The Data Audit
The purpose of the data audit is to gain an understanding of the datasets your are using, and make sure that your data is reusable, and that your work is reproducible. This is also a mechanism for understanding the origins of the data you’re working with, to help you uncover bias. Specifically, your data audit should address the following (adapted from the Mozilla Science Guide).:
- What
- What is the title of the dataset? Provide as much context as possible, including a proper citation for the dataset where possible (you can get more information about citing datasets from the Tufts Library Research Guide)
- Are the any relevant research publications related to the dataset? This can include datasets that are used to create your dataset, or briefs written in support of the dataset.
- Who
- Who is responsible for the data? This can include PIs, research groups, or institutions that contributed to the data collection. This might also include specific contact information for a person who can answer questions about the data.
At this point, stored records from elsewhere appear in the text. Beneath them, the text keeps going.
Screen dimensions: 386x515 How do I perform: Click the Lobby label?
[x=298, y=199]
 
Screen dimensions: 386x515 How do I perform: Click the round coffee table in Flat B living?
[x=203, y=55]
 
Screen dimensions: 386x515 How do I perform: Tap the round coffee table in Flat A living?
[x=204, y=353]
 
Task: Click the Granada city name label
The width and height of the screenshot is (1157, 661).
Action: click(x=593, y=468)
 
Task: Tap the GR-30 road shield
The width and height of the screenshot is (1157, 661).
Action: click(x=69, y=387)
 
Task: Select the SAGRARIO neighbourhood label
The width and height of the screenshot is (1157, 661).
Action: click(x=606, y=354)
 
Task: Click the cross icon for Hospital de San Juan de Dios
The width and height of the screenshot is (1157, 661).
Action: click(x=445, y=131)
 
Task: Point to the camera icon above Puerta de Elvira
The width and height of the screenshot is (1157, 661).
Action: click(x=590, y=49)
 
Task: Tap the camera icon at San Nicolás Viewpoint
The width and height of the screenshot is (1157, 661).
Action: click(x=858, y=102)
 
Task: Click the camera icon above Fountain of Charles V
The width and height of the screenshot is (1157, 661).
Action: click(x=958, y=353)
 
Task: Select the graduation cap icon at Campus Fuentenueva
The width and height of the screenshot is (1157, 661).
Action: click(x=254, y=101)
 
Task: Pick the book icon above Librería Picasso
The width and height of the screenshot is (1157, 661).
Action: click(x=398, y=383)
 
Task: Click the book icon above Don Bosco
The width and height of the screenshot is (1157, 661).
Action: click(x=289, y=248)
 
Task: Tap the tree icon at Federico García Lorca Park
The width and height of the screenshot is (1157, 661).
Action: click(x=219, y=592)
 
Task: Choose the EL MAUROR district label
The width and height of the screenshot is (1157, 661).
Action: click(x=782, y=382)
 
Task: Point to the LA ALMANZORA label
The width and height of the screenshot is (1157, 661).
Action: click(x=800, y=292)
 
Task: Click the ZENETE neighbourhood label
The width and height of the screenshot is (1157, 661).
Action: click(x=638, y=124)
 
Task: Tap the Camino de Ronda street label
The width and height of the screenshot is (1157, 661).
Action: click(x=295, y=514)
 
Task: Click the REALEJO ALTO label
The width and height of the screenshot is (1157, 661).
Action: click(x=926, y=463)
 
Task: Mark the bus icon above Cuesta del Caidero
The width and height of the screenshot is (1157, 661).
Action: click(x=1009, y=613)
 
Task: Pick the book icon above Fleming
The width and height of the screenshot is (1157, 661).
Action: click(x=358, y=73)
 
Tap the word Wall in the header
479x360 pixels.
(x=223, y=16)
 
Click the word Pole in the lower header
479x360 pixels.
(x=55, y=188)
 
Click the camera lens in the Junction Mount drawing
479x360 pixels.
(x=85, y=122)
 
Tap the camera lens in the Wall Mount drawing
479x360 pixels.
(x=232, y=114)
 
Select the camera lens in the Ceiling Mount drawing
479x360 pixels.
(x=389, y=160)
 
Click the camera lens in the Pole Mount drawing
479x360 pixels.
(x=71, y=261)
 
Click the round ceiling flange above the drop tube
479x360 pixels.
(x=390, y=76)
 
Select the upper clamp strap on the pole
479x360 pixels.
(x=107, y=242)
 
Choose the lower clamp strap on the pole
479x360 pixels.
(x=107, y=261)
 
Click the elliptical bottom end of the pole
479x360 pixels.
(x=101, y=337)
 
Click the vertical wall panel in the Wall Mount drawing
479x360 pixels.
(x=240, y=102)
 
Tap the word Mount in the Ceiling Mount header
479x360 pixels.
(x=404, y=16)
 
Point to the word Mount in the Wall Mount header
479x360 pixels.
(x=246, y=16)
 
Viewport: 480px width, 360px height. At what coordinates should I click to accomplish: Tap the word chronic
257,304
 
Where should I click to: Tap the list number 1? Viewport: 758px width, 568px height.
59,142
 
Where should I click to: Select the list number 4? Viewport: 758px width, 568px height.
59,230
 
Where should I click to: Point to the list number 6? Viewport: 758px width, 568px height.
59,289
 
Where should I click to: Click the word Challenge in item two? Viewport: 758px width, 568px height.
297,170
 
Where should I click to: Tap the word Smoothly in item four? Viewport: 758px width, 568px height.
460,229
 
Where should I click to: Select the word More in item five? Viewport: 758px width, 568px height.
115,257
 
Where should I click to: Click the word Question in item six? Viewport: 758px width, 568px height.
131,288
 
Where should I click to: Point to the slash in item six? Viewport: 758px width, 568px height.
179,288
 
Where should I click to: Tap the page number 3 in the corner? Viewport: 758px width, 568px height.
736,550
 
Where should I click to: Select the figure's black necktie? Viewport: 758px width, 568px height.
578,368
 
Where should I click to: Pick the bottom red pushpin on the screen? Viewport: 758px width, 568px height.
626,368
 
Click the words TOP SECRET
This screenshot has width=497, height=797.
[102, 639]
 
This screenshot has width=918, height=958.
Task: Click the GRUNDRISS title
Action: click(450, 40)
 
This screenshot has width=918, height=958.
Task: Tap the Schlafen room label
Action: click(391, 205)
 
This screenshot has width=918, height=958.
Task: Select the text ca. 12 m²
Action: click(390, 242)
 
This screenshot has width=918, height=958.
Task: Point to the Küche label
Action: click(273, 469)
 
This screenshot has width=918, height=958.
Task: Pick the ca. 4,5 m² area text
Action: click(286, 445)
- Who else can use this data? If possible, identify the specific license assigned to the dataset.
- Where
- Where was the data collected? This can include multiple geographic locations.
- Where does the data live now?
- When
- When was the data collected? When writing about time, be sure to use ISO format (YYYY-MM-DD hh:mm:ss) and be as specific as possible.
- What timespan does the data cover?
- How
- How was the data collected? What were the steps and instruments used to collect the data?
- How was the data processed? What were the steps taking to clean the data, how were null values handled, what sort of pre-processing has been done?
- What else? Who else?
- What or who might be missing in the data?
- What do you still not know about the process of creating the dataset after answering the questions above?
- Do you have any other questions or concerns about the data?
The data audit can be submitted as a bulleted list for, but keep in mind that eventually it will be transformed into a narrative form and included as a section of your final paper called “Data Overview.”